Santiago Lago, a researcher involved in the study, told Labiotech.eu that neuropsychiatric drug discovery programmes have shrunk by a frightening 70% in the last ten years. The reason for the discouragement is down to the fact that it’s not possible to screen potential treatments on brain samples. In turn, because they don’t know if the treatments will be successful or not and they don’t know the effects that the drugs may have. 

However, noting that this was becoming a more evident problem throughout the drug industry, a team of researchers have now developed a new way to screen potential treatments for schizophrenia.

How It Works

To screen the treatments on patients with schizophrenia, the researchers focused on taking blood samples rather than samples of brain tissue.

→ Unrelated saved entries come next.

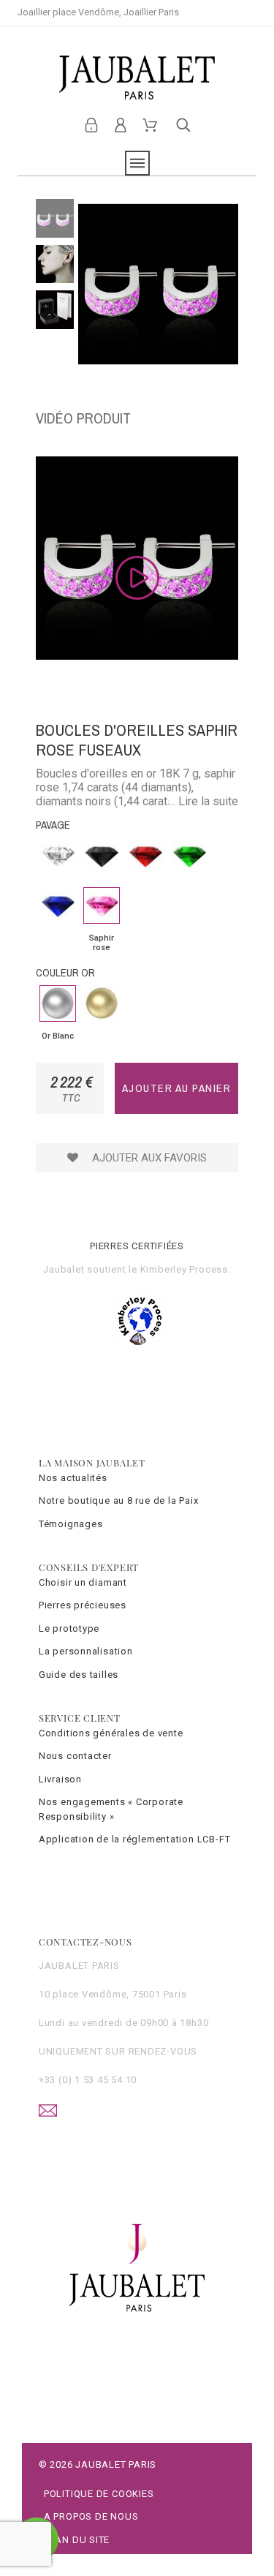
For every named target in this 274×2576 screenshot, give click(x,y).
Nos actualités (73, 1477)
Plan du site (77, 2539)
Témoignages (71, 1523)
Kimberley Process (184, 1269)
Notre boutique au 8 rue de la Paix (119, 1500)
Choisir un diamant (83, 1582)
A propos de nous (91, 2516)
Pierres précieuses (82, 1605)
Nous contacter (75, 1755)
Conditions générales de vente (111, 1733)
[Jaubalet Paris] (137, 77)
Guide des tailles (78, 1674)
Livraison (60, 1779)
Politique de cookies (99, 2493)
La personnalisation (86, 1651)
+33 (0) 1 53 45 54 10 (88, 2079)
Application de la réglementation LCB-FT (134, 1839)
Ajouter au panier (177, 1088)
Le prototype (69, 1628)
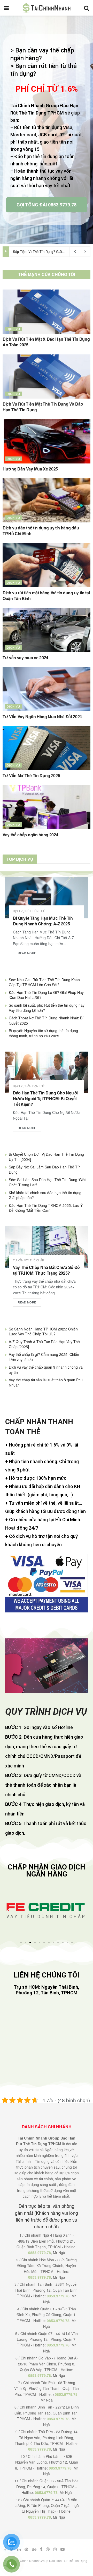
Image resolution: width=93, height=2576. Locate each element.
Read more (27, 953)
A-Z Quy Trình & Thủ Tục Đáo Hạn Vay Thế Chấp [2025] (44, 1344)
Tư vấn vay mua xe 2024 (25, 658)
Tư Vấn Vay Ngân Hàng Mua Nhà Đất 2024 (42, 716)
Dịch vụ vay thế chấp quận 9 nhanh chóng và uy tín (46, 1369)
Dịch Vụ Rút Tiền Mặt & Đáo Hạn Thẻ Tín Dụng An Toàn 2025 (46, 342)
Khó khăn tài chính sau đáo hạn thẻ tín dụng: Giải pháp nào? (45, 1195)
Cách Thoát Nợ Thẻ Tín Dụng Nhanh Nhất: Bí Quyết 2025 (46, 1020)
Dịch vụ (13, 329)
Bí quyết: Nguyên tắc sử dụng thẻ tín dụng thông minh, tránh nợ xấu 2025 (43, 1033)
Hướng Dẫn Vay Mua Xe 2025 (30, 469)
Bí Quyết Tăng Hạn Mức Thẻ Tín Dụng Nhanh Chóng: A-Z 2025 (43, 921)
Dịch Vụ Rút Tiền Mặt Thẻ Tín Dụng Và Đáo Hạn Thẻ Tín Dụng (43, 407)
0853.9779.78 (39, 2252)
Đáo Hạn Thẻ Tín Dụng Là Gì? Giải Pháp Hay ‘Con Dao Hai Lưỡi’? (46, 995)
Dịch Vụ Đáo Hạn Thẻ (29, 1085)
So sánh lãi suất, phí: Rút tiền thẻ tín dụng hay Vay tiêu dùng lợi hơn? (46, 1008)
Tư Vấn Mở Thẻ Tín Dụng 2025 (31, 775)
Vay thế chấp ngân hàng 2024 (30, 835)
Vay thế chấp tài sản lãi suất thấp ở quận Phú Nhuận (46, 1382)
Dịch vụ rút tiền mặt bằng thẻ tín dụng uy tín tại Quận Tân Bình (46, 595)
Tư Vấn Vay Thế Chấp (28, 1260)
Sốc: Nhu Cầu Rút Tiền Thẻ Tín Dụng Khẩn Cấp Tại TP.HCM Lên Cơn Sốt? (44, 982)
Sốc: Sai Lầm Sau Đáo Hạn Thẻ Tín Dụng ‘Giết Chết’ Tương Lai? (47, 1182)
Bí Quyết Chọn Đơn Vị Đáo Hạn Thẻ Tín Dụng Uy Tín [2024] (46, 1157)
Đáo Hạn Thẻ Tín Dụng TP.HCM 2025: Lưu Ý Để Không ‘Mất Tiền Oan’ (46, 1208)
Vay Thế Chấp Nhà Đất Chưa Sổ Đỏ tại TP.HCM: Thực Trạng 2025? (46, 1270)
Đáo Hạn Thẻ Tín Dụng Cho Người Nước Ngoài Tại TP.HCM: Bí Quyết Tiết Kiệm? (45, 1098)
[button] (8, 1910)
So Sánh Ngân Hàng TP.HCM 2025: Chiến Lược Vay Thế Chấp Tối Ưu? (43, 1331)
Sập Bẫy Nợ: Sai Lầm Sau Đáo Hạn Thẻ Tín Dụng (45, 1169)
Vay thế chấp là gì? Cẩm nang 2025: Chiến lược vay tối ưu (44, 1357)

This allowed them to understand the effects that the drug would have on the patient’s blood and, in turn, on their internal functions if they were to carry out the treatment. 

In the official study, which was published by Science Advances, the scientists took blood cells from patients with schizophrenia and tested each cell with a variety of different drugs. As a result, they found that certain drugs approved for other conditions, such as medication marketed for inflammation, could also work to treat schizophrenia. 

Treatments Could Also Become Personalised

Not only does this study give a good indication of how schizophrenia treatments can be screened for patients, it also could help the personalisation of treatment. This is down to the fact that the effects the drugs had on the particular blood cells provide a good indication of how the drugs would then effect the patients themselves. 

This means that the treatments for schizophrenia could be personalised to suit the patient themselves. Analysing the results that the drugs have on their blood cells allows the scientists to pinpoint the side-effects that the patient experiences. This, in turn, can help medical professionals decide how a treatment should be carried out to minimise the likelihood of suffering from negative symptoms. 


What do you think about this new development of screening schizophrenia treatments? Do you think it should be possible for the treatment of other mental disorders too?